§ **Exercise prompt**: Update the lines starting with the one that contains "The image size is (900, 438)." and going on through the end of the records by changing "Repeat" to "Shuffle" and leaving everything else as it is. Return only those lines.

§ **Task input**:

══════════

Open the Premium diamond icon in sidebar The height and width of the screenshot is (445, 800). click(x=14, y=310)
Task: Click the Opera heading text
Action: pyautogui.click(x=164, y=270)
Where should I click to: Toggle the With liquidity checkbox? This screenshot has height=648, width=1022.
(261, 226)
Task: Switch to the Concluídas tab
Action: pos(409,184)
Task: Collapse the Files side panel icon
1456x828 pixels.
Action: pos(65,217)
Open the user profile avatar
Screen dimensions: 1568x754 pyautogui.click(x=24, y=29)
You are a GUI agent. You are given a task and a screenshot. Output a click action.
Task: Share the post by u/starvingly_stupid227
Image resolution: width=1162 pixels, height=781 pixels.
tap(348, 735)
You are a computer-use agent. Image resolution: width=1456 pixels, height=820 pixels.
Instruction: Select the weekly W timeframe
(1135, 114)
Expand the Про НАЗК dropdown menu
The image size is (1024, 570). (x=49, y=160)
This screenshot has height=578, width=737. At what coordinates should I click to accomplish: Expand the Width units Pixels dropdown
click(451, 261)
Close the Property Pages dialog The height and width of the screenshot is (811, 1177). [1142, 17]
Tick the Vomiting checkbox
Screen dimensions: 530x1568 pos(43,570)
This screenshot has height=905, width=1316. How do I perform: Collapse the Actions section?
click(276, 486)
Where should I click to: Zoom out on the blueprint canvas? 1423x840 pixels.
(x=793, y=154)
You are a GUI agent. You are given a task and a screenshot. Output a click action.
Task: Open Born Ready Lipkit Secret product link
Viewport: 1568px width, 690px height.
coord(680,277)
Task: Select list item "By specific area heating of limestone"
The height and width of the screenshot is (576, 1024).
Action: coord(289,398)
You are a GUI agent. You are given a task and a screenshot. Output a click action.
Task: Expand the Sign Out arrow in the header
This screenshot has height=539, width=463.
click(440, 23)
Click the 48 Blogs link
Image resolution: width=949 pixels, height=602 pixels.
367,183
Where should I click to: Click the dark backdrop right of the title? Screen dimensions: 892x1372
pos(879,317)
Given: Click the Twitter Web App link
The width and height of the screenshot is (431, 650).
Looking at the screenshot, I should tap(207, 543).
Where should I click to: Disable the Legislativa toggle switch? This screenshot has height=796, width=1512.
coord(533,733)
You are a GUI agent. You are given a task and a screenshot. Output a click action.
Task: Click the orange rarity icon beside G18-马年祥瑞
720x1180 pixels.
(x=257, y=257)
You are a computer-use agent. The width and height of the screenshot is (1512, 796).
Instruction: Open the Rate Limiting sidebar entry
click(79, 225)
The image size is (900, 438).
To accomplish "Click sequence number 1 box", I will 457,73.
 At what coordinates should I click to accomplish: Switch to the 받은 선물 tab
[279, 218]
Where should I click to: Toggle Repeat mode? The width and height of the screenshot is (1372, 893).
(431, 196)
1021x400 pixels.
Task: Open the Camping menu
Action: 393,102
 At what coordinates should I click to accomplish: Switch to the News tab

══════════

§ **Completed task**:
The image size is (900, 438).
To accomplish "Click sequence number 1 box", I will 457,73.
 At what coordinates should I click to accomplish: Switch to the 받은 선물 tab
[279, 218]
Where should I click to: Toggle Shuffle mode? The width and height of the screenshot is (1372, 893).
(431, 196)
1021x400 pixels.
Task: Open the Camping menu
Action: 393,102
 At what coordinates should I click to accomplish: Switch to the News tab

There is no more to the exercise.